── Quoted passage

'I Hate to Keep Being in the Position of Defending Obama, But...'

May 21st, 2008 9:47 PM

Weeks before Linda Douglass announced she would be jumping aboard the Barack Obama presidential campaign as a senior strategist, the former CBS News and ABC News Washington correspondent was already aiding the Obama campaign. Back on the May 4 Reliable Sources on CNN, for instance, she became defensive: “I hate to keep being in the position of defending Barack Obama...” Yet that's exactly what she did on a panel with Amy Holmes and Joan Walsh. On that Sunday, the weekend after Obama held a press conference to denounce Jeremiah Wright, she pronounced media attention on Wright to have “been too much” and contended: “To make your judgments about how to cast a vote for President based upon the statements of this pastor seems to be a bridge too far.”

After host Howard Kurtz played a clip of Bill Moyers complaining that “white preachers are given leeway in politics that others aren't,” Douglass agreed: “That is actually a point that we should be discussing,” as she contended “Republican candidates have routinely associated themselves with white pastors who have made similarly incendiary statements.” As to attention to how Obama does not (at that time) wear a flag pin, a flustered Douglass countered:

I hate to keep being in the position of defending Barack Obama, but on this question, John McCain does not wear a flag pin. Hillary Clinton does not wear a flag pin. And yet questions about his patriotism come up all the time...

No wonder the Obama team saw Douglass as an ally.

My earlier NB posting: “Douglass Joins Obama's Campaign, Reported from Left at ABC & CBS.”

Excerpts from the May 4 Reliable Sources, brought to my attention by the MRC's Clay Waters, Editor of our TimesWatch site on the New York Times:

KURTZ: Short answer from everyone. Linda Douglass, the media have treated this as a huge story that could sink Barack Obama's candidacy. Are journalists going overboard here?

LINDA DOUGLASS, CONTRIBUTING EDITOR, NATIONAL JOURNAL: Well, it's a legitimate issue because it certainly raises questions about his judgment. However, you know, as Robin Toner in the New York Times wrote this morning, there's a fixation on this. It has been the number one story, and I think that it has been too much.

….

KURTZ: Linda Douglass, the press loves to get into the character game. What does this tell us about Barack Obama's values? Is that fair? This was, after all, somebody with whom he was associated for 20 years.

────
── Extracted records

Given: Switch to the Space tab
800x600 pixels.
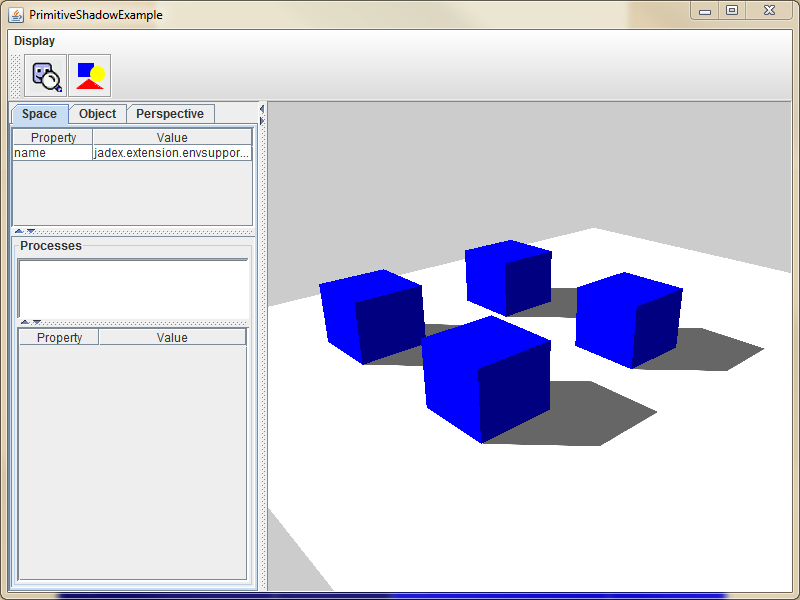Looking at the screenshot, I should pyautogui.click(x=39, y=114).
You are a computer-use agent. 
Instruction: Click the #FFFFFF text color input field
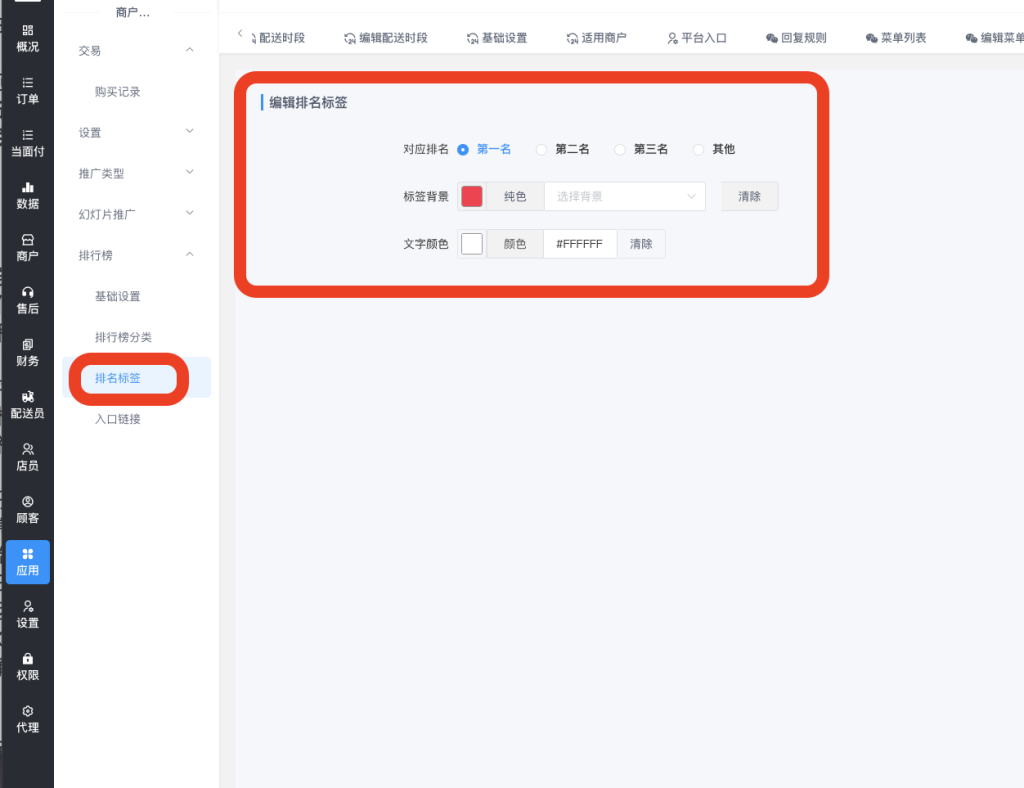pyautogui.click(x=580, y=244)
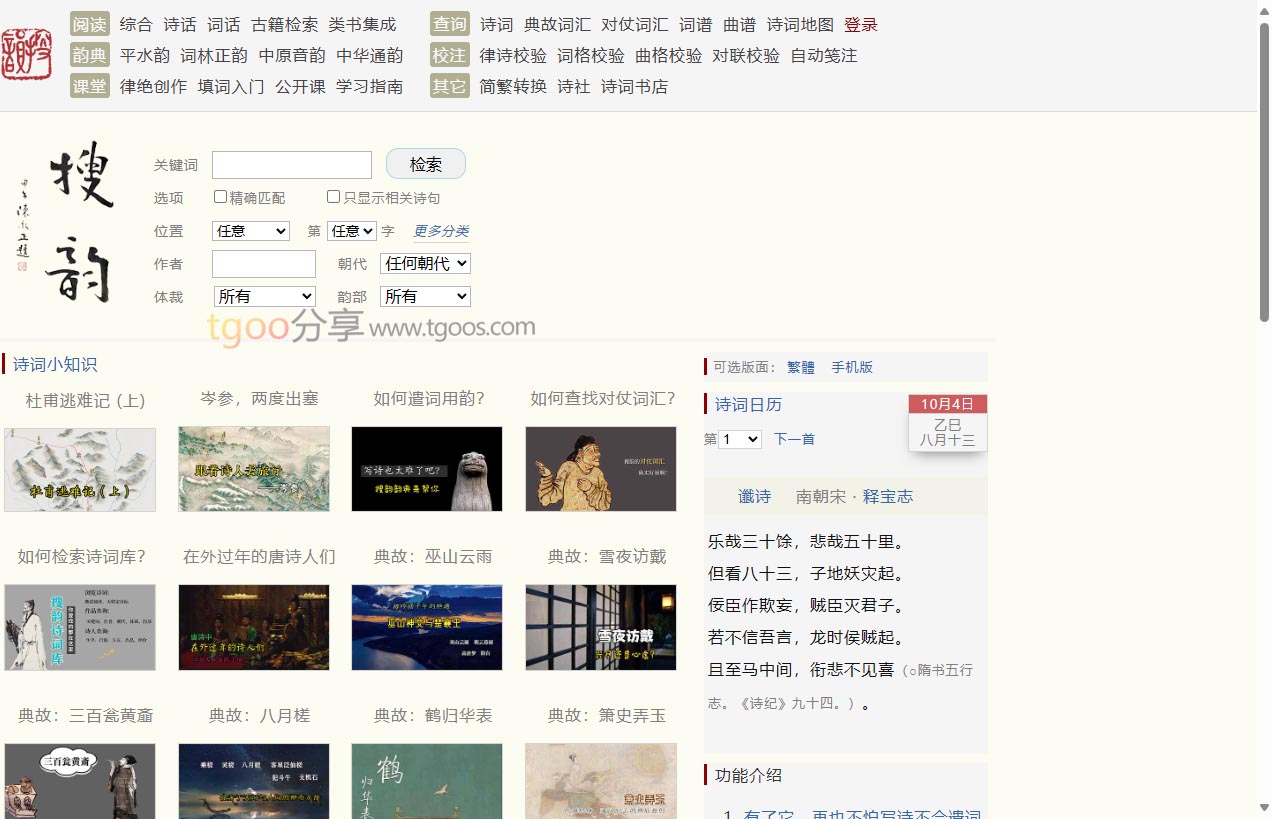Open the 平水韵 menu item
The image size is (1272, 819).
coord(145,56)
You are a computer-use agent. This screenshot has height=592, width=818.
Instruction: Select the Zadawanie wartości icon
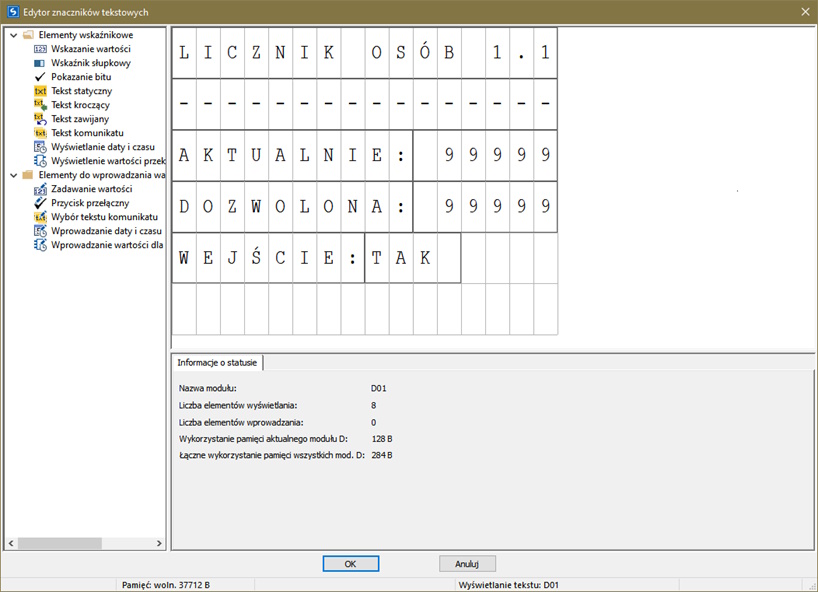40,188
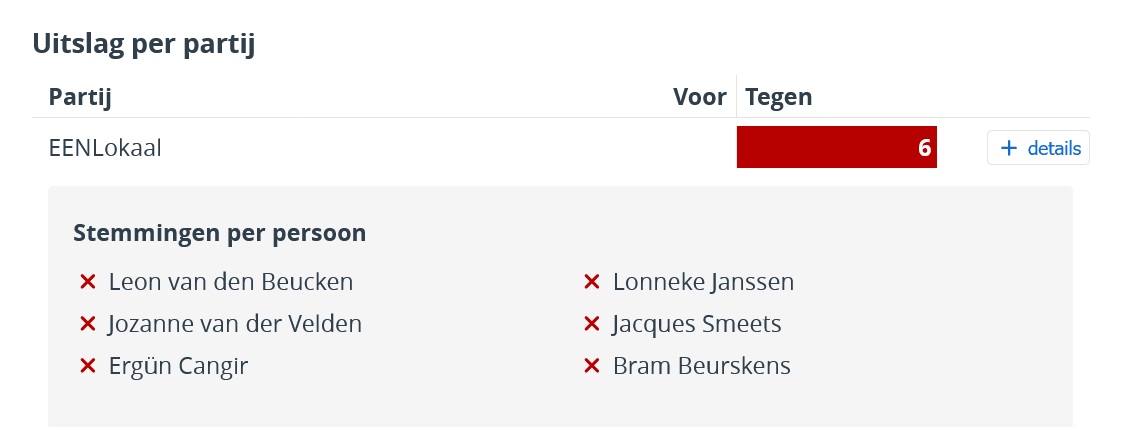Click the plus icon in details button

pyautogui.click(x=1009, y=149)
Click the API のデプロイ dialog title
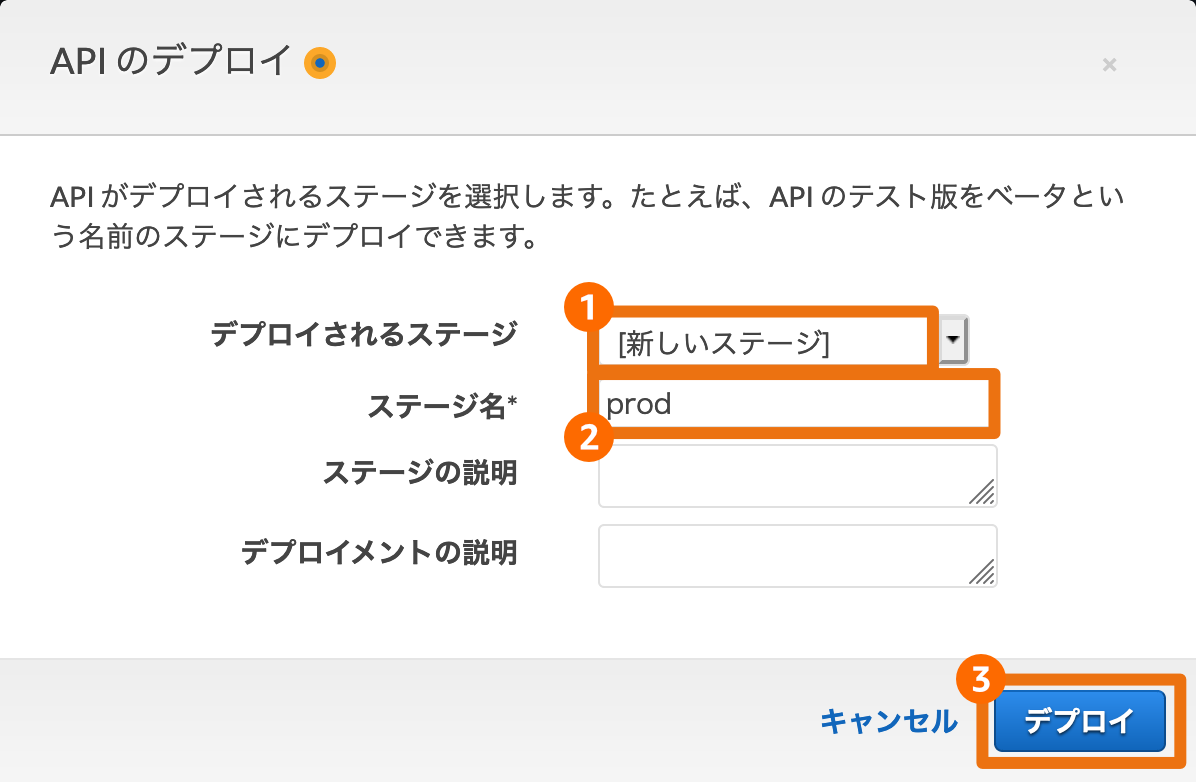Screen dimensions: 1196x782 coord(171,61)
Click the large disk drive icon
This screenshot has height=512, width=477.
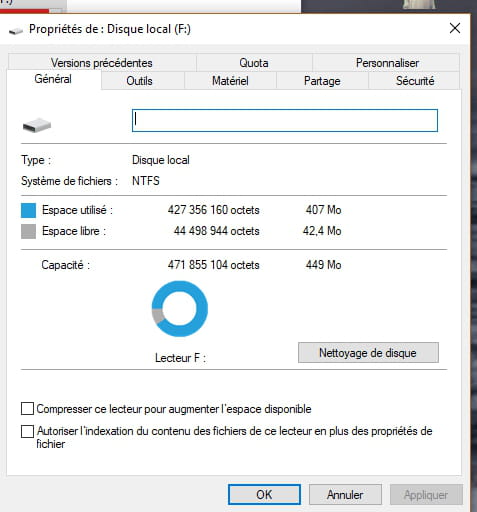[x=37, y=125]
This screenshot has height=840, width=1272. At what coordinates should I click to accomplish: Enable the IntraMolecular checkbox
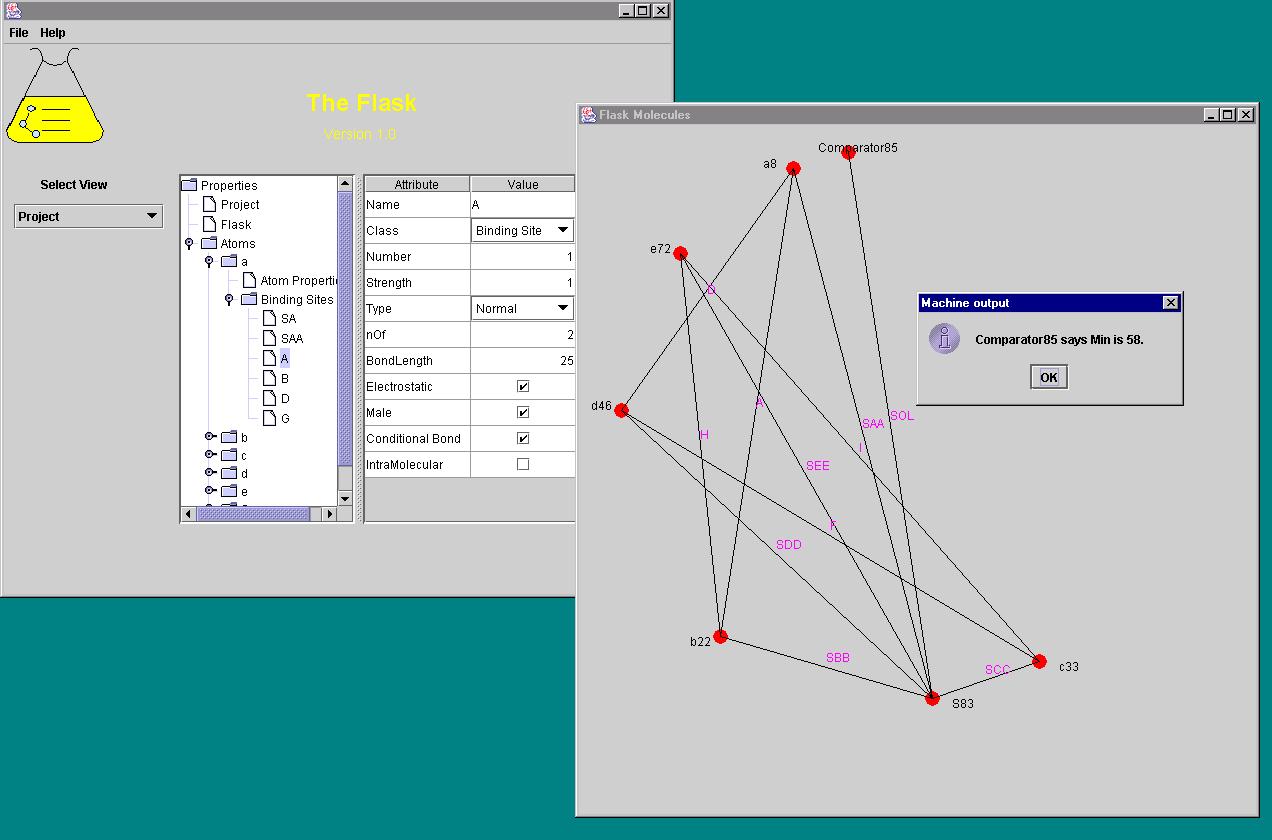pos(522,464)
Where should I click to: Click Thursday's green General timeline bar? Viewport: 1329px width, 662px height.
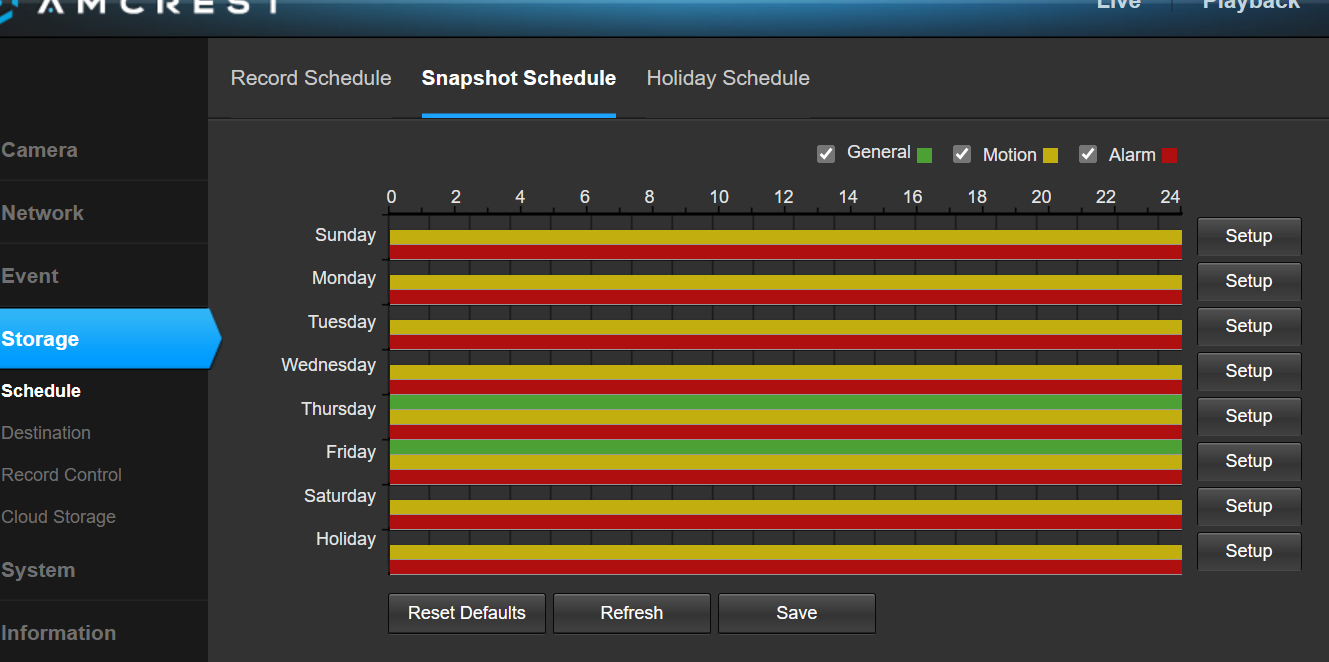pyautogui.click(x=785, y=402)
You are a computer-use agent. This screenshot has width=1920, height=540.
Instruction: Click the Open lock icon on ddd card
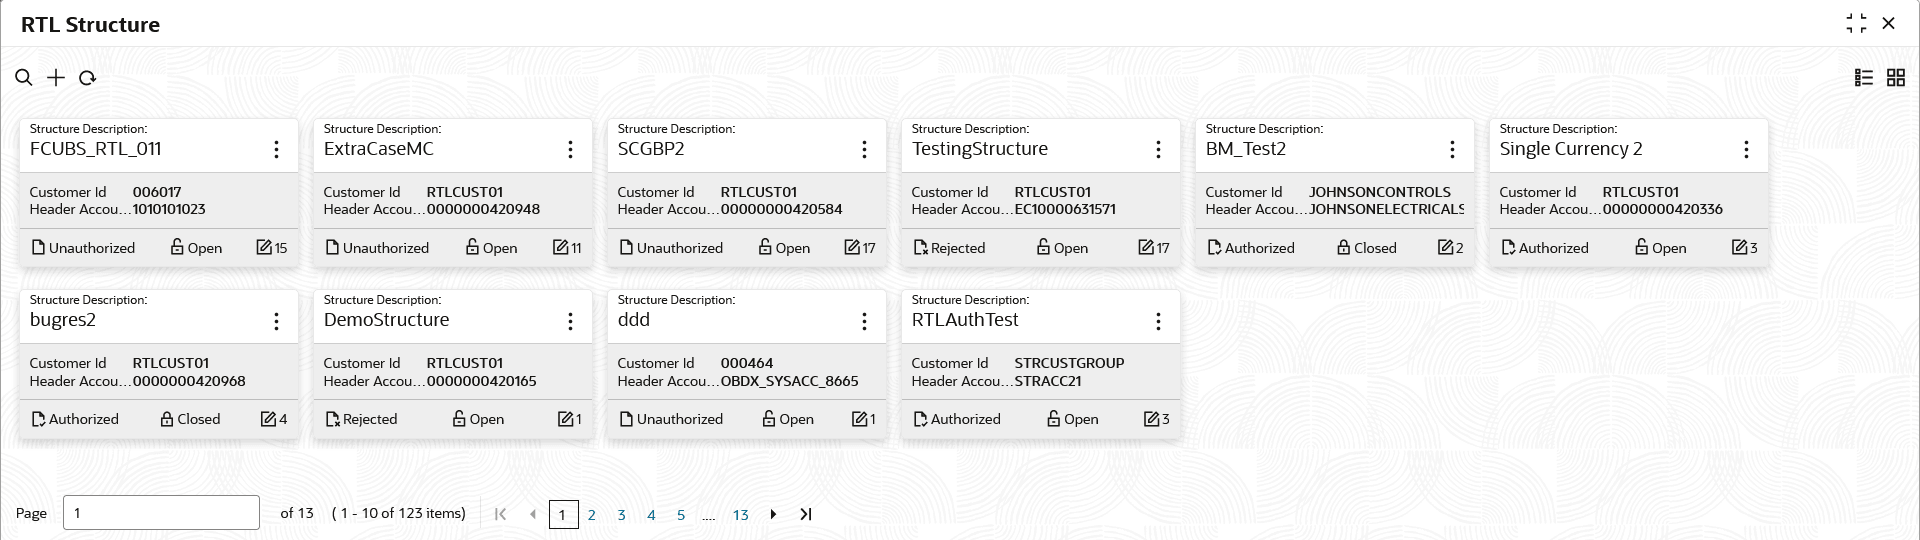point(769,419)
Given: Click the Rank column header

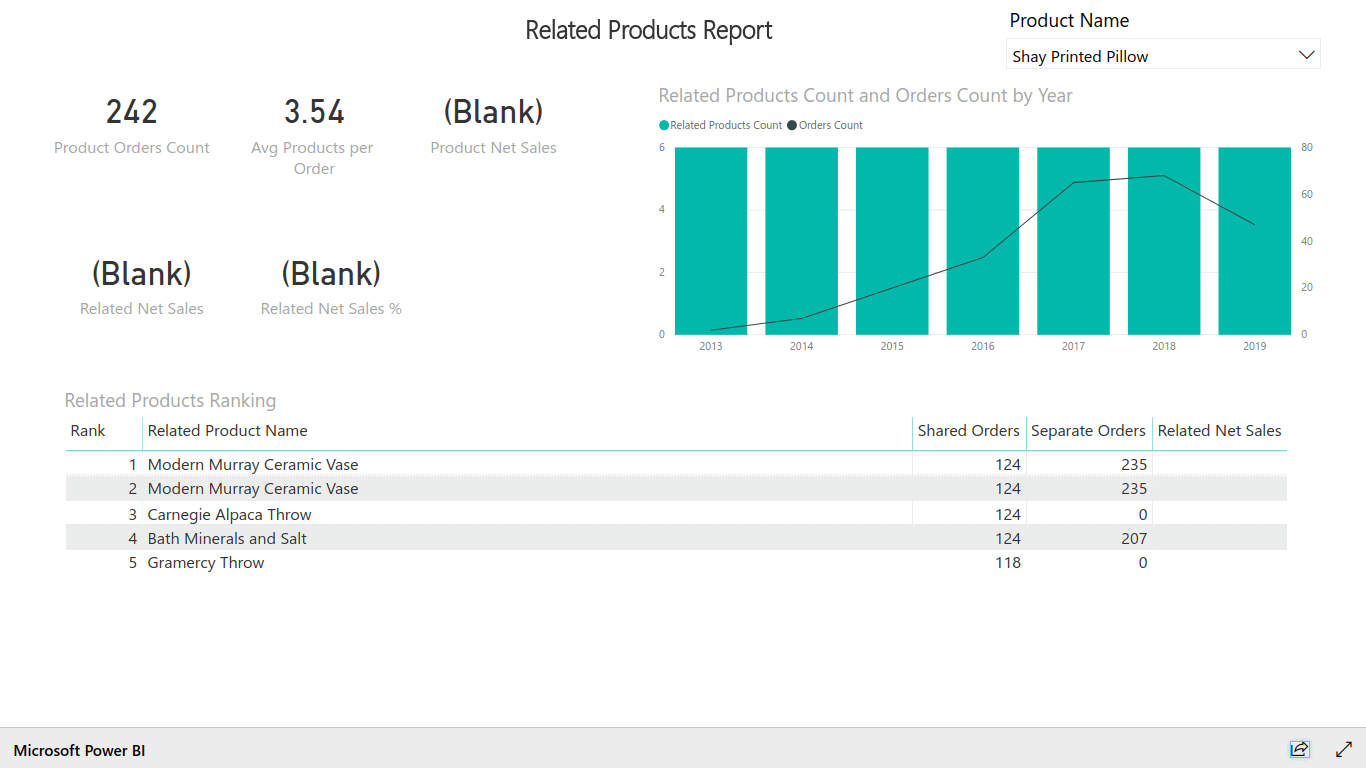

────

> **Tasks and exercises**:
• a. In the piece about Linda Douglass defending Obama, which two people did she say do not wear a flag pin?
• b. Pick up the piece about Linda Douglass defending Obama right after Kurtz's question about Obama's values, and continue it.

> **Answers**:
• a. John McCain and Hillary Clinton.

• b.
DOUGLASS: Well, this was the pastor of his church. And this was a guy who came to Christianity by virtue of going to this church. He had this lifelong search for who he was. He was an African- American guy with a white mother, white grandparents, grew up in Hawaii, went to Indonesia looking for himself. And he found himself, if you read his autobiography, in this church where he became a Christian. So in that sense, that association is somewhat relevant. But I have to say that to make your judgments about how to cast a vote for President based upon the statements of this pastor seems to be a bridge too far.

….

KURTZ: Well, Bill Moyers took a lot of criticism from me, among others, for not pressing Reverend Wright in a full hour on many of his most controversial statements. Now, he talked about this on his PBS show on Friday, and he did say that there were some offensive comments -- which he hadn't say earlier -- that there was this absurd charge by Reverend Wright about the U.S. government having manufactured the AIDS virus to kill blacks. Here's some of what else Moyers had to stay.

VIDEO CLIP OF BILL MOYERS ON PBS'S BILL MOYERS JOURNAL: This is crazy and wrong. White preachers are given leeway in politics that others aren't. All the rest of us should hang our heads in shame for letting it come to this in America, where the gluttony of the nonstop media grinder consumes us all and prevents an honest conversation on race.

DOUGLASS: Well, I think that that is actually a point that we should be discussing. E.J. Dionne wrote this very interesting column this week about how it is that Jerry Falwell and Pat Robertson routinely have blamed all the woes of the United States on homosexuality and other kinds of things, and Presidents, Republican candidates, have routinely associated themselves with white pastors who have made similarly incendiary statements, and it hasn't come back to haunt them. Now, this is a much more personal association with Barack Obama.

….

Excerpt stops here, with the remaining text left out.